A 34-year-old woman who had undergone bilateral LASIK one month earlier at another eye clinic was referred to our hospital complaining of blurred vision and pain in the left eye. The best spectacle-corrected visual acuity (BSCVA) on the initial visit was 0.01, and slit-lamp examination showed a marked presence of stromal infiltrates involving the flap and the underlying stroma in that eye (). Other ophthalmic examination findings were unremarkable. Corneal scrapings were taken, but the results were negative. The stromal bed was irrigated with micronomicin solutions, and the flap was repositioned at the end of the procedure. The patient was treated topically with hourly instillation of 0.3% micronomicin, 0.5% levofloxacin, and 0.5% cefmenoxime, together with systemic administration of imipenem (2 g/day). One week after our initial treatment, the left eye developed corneal flap necrosis and deterioration of other clinical findings. After obtaining informed consent, we performed surgical debridement of the diseased stroma and excised the lamellar flap to facilitate drug penetration. Since the health care center disclosed that nontuberculous mycobacterium was detected on the surgical instruments, including the microkeratomes, we then added oral clarithromycin (400 mg/day), and substituted systemic administration of amikacin (400 mg/day) with that of imipenem as the treatment regimen. At one month after the flap removal, the BSCVA gradually improved to 0.7, but the stromal opacity of the central cornea and hyperopic shift of +3.0 diopters (D) remained (). No complications (such as iatrogenic keratectasia or recurrent infection) occurred during the three-month observation period.

Figure 1 Slit-lamp examination shows marked presence of stromal infiltrates involving the flap and the underlying stroma.

Figure 1 Slit-lamp examination shows marked presence of stromal infiltrates involving the flap and the underlying stroma.

Figure 2 Slit-lamp examination shows the remaining stromal opacity of the central cornea.

Figure 2 Slit-lamp examination shows the remaining stromal opacity of the central cornea.

Discussion

Mycobacterium is an aerobic, Gram-positive bacterium that is present extensively in the environment, for example, in dust, water, soil, and on animals. It has been reported to be one of the major causative organisms of infectious keratitis after LASIK, appearing especially in the late postoperative period.Citation2Citation5 A cluster of 67 cases of infectious keratitis after LASIK appeared between September 2008 and January 2009 in the referring institution and nontuberculous mycobacterium was isolated from surgical instruments, according to the health care center.
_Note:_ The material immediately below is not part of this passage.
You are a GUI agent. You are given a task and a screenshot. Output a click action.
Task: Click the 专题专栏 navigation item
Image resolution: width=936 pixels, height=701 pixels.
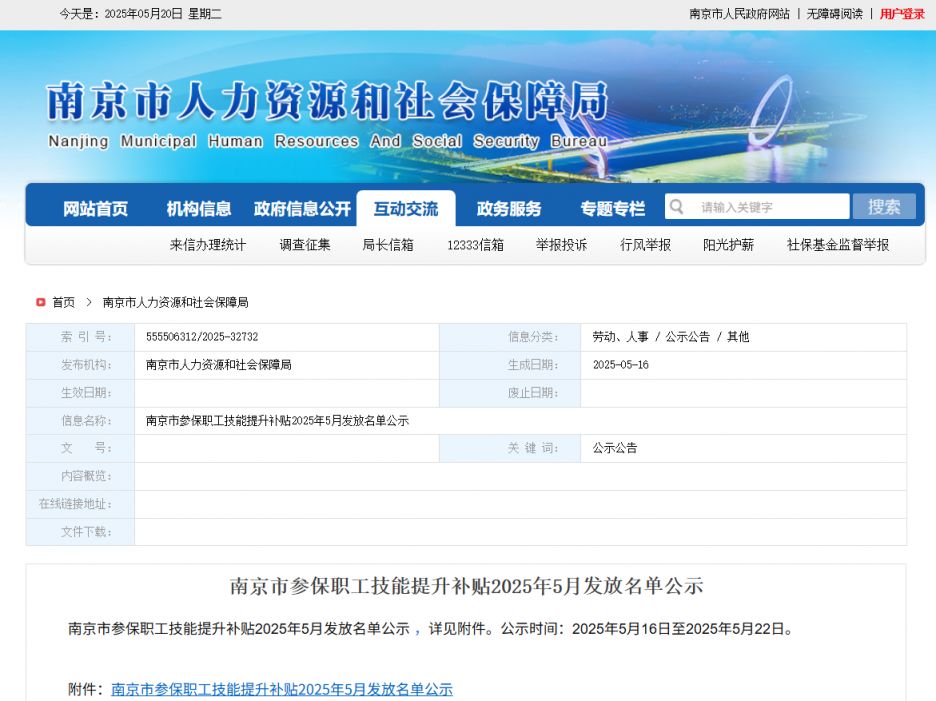pos(613,208)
Moreover, the antibiotic therapy used initially was not very effective against this post-LASIK keratitis. Thus, we strongly suspect that this infection was caused by nontuberculous mycobacterium, possibly due to intraoperative contamination, although we did not identify the causative organism in our cultures of corneal scrapings. If the organism cultured from corneal scrapings had been in accordance with nontuberculous mycobacterium isolated from surgical instruments, we would have been able to confirm the authenticity of the results. The information from the health care center appears to support the importance of strict sterilization of the medical instruments used for refractive surgery.

This case report emphasizes the difficulties of management of infectious keratitis after LASIK. The patient was treated empirically without microbiologic investigation, resulting in delay of diagnosis and appropriate therapy in this institution. Although a variety of organisms may be involved in infectious keratitis occurring after LASIK,Citation1Citation3 we should bear in mind that nontuberculous mycobacterium is a possible source of severe post-LASIK infection.

Our findings indicate that LASIK can cause intractable keratitis, resulting in significant visual disturbance that presumably results from insufficient antisepsis of the medical instruments used for this surgery. Surgeons must be responsible for strict sterilization, since this can reduce the risk of infectious keratitis after refractive surgery.

Disclosures

The authors have no financial or proprietary interests in the materials presented herein.